EXERCISE PROMPT — Which lines of the entries hold the string "disattiva"? Copy each one.

(Stored records)
+++++
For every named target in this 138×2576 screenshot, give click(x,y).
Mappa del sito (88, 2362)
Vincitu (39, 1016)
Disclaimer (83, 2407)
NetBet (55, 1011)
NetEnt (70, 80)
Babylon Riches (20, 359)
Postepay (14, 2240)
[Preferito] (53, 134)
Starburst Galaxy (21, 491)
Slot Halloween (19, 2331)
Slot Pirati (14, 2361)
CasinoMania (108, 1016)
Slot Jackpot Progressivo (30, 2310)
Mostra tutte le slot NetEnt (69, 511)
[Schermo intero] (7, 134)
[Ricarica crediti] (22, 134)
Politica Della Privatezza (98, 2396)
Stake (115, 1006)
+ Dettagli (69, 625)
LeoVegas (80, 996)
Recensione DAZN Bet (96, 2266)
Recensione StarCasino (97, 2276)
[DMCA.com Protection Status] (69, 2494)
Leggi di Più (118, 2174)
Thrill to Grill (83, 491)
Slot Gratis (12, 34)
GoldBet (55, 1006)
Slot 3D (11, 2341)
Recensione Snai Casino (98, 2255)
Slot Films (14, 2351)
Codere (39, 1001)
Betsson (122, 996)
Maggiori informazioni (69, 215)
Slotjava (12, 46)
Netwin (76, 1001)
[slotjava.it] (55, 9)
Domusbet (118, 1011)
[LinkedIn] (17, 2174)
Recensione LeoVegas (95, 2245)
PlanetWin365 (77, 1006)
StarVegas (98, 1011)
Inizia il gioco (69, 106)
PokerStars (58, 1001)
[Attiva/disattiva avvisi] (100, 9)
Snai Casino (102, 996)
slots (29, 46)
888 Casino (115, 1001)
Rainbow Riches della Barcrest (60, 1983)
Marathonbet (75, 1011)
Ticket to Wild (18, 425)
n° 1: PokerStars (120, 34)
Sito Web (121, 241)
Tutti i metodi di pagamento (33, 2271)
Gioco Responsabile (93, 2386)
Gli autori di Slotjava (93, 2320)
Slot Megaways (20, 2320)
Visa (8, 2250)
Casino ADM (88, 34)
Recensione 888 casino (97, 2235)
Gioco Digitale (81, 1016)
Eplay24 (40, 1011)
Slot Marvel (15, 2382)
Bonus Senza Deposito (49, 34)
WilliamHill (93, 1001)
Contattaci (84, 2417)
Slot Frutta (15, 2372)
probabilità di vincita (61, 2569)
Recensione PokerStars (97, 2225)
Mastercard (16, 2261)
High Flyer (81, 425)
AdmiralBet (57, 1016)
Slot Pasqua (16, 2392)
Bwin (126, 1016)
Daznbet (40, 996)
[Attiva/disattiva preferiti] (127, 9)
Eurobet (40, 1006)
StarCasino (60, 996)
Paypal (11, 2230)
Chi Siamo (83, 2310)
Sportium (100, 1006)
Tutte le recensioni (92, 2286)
+++++
YOUR RESPONSE —
[Attiva/disattiva avvisi] (100, 9)
[Attiva/disattiva preferiti] (127, 9)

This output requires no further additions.